*WRITTEN INSTRUCTION*: Reproduce each of the following lines verbatim, omitting the pictures from your answer.

===== LISTED ENTRIES

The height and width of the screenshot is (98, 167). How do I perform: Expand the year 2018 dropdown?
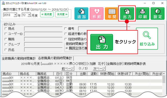click(15, 15)
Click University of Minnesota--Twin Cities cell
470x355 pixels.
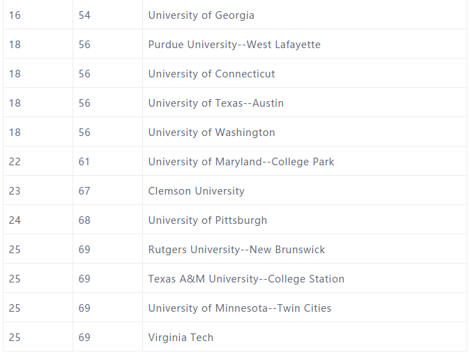(305, 308)
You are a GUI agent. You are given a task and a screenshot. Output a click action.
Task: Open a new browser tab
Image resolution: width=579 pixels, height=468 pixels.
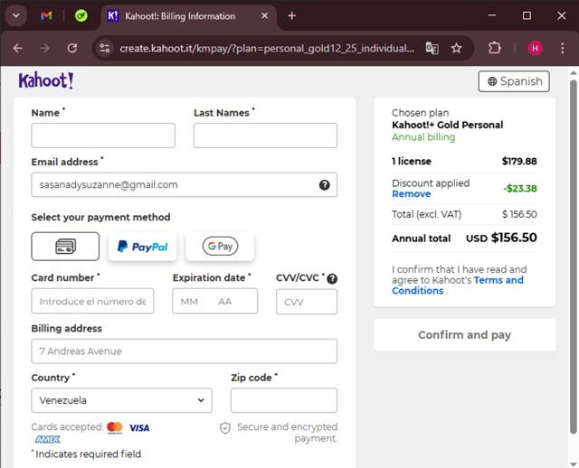point(291,16)
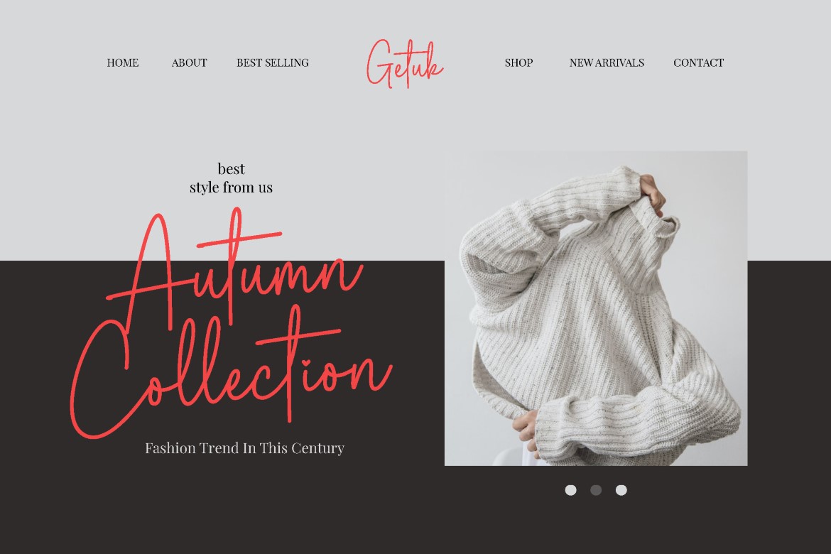Open the BEST SELLING nav link
831x554 pixels.
(273, 63)
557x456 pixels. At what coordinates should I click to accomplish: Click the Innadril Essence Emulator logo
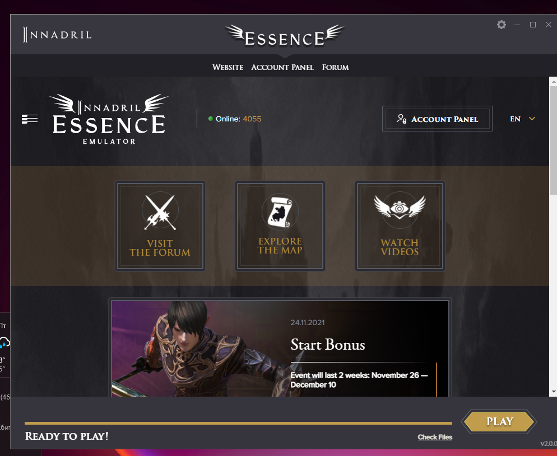pos(109,119)
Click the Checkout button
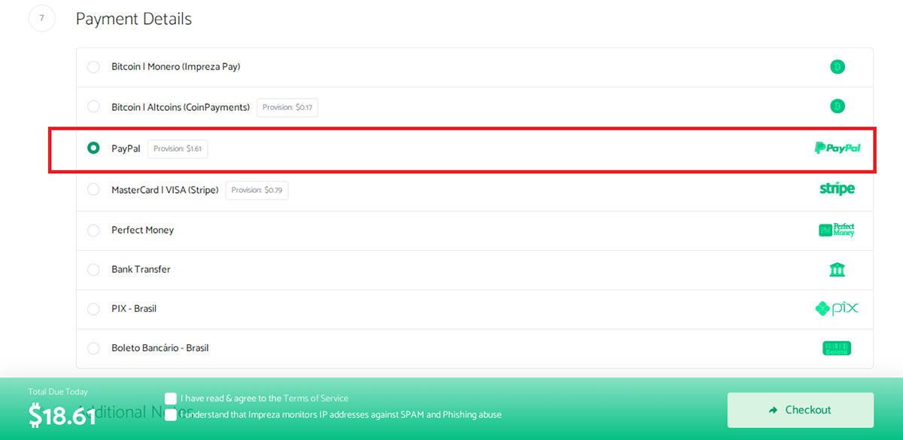Viewport: 903px width, 440px height. point(800,410)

==========

*OUTPUT OF THE EXERCISE*:
The height and width of the screenshot is (98, 167). How do I perform: Expand the year 2018 dropdown?
click(15, 15)
Click University of Minnesota--Twin Cities cell
470x355 pixels.
(305, 308)
You are a GUI agent. You are given a task and a screenshot. Output a click action.
Task: Open a new browser tab
Image resolution: width=579 pixels, height=468 pixels.
point(291,16)
Open the BEST SELLING nav link
831x554 pixels.
(273, 63)
557x456 pixels. At what coordinates should I click to accomplish: Click the Innadril Essence Emulator logo
pos(109,119)
Click the Checkout button
Viewport: 903px width, 440px height. point(800,410)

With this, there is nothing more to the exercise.